Justice Kennedy Doesn’t Actually Ask Questions

March 18th, 2013

Writing a book about the Supreme Court with a non-lawyer editor has been a fascinating process. At one point, I included a lengthy question from Justice Kennedy during oral arguments, where he expressed some concerns about striking down the ACA. My editor wrote a big comment– “Where’s the question???”

I chuckled. He’s right. There was no question. It was something of a soliloquy or monologue perhaps?

Frequently, Justice Kennedy, and others Justices, are making statements, disguised as questions. Similarly, students do this all the time in class. As do professors at workshops. This must be a lawyerly thing to pretend to ask a question.

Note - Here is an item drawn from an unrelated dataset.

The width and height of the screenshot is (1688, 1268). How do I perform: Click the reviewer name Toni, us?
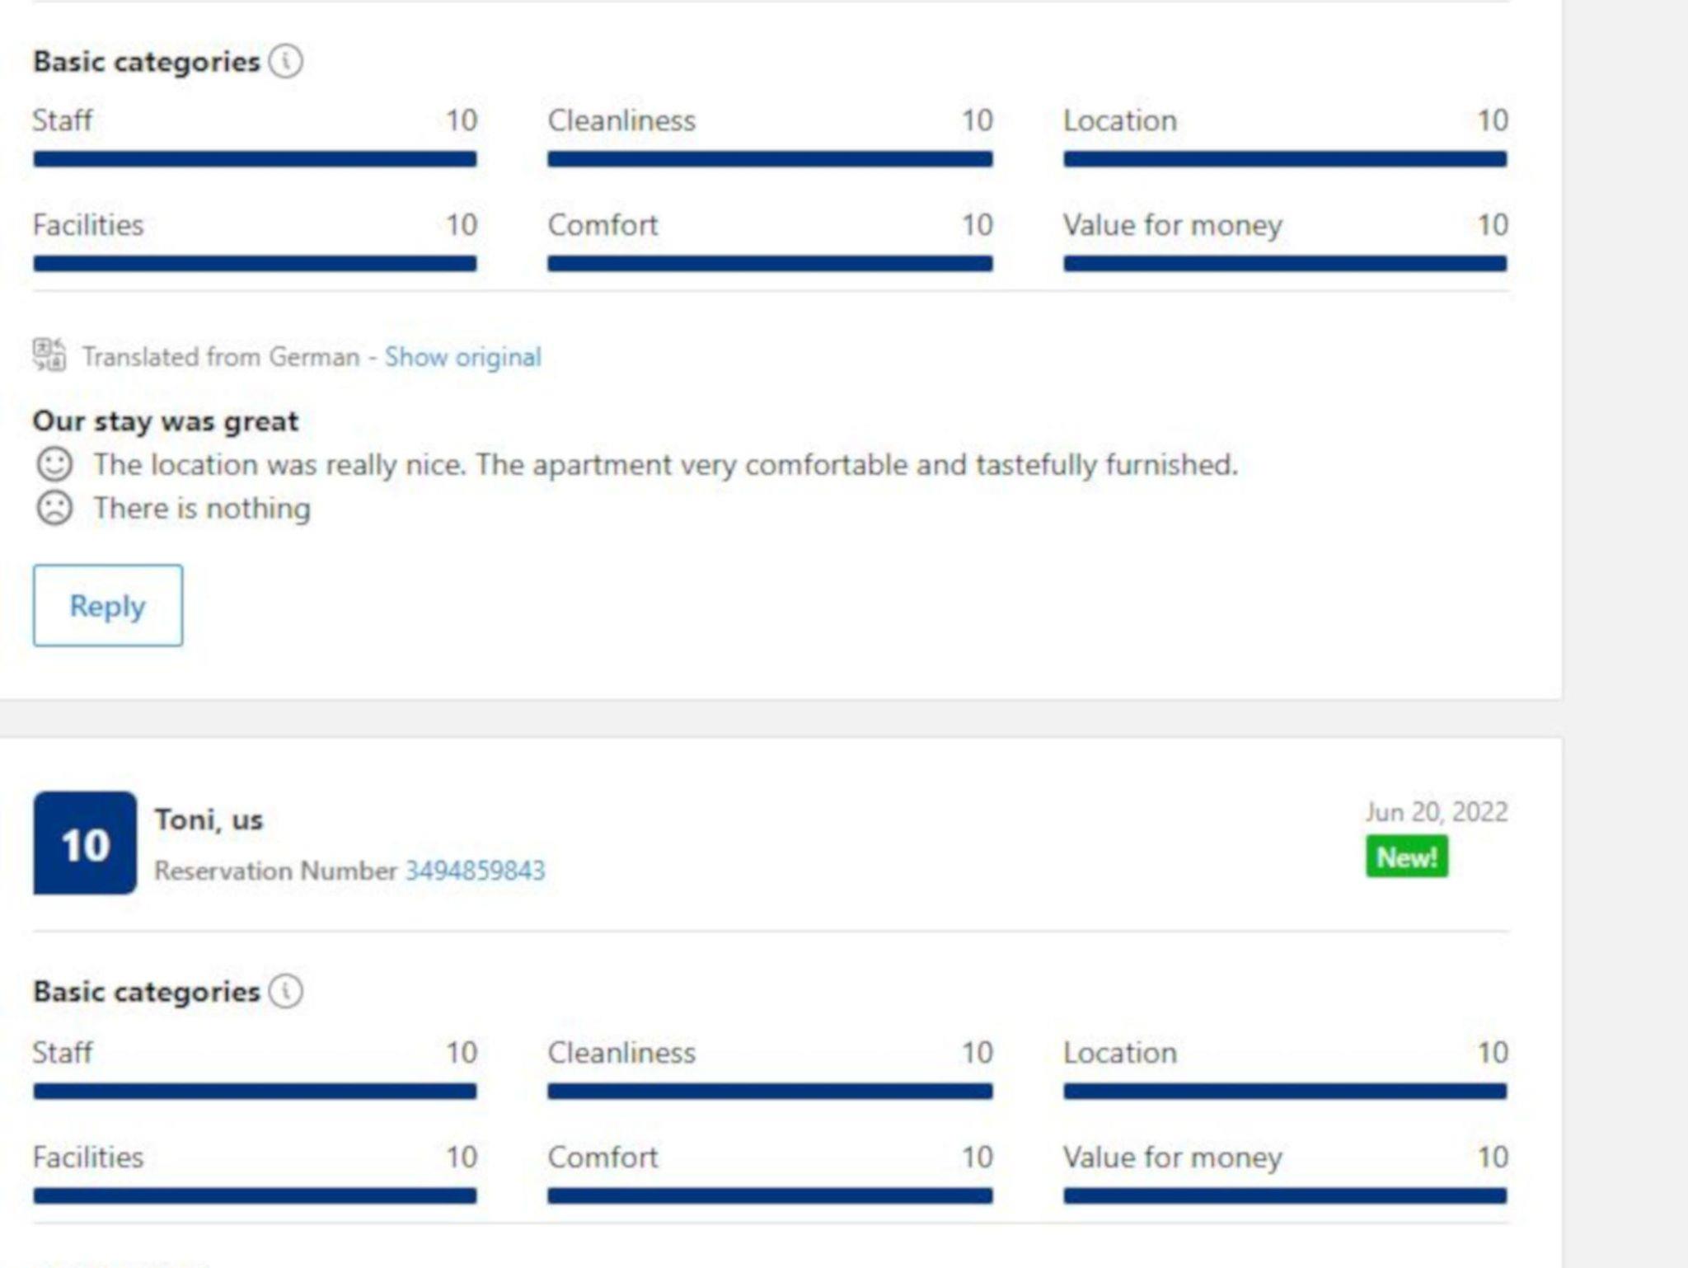point(209,820)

Anyway, here is such a “question” from Justice Kennedy during arguments today in Arizona v. Inter Tribal Council of Ariz. Inc.:

JUSTICE KENNEDY: The Court of Appeals said that there’s a different preemption test under — for this law under this Constitutional provision than there is under the Supremacy Clause. It seems to me that that ignores the proposition that the State has a very strong and vital interest in the integrity of its elections, even when those, and perhaps especially when those are elections of Federal officials. And it seems to me the Ninth Circuit’s new test did not give sufficient weight to that interest.

I’ll assume there was an upward inflection on his voice at the end, because there is not even a pretense of a question being asked.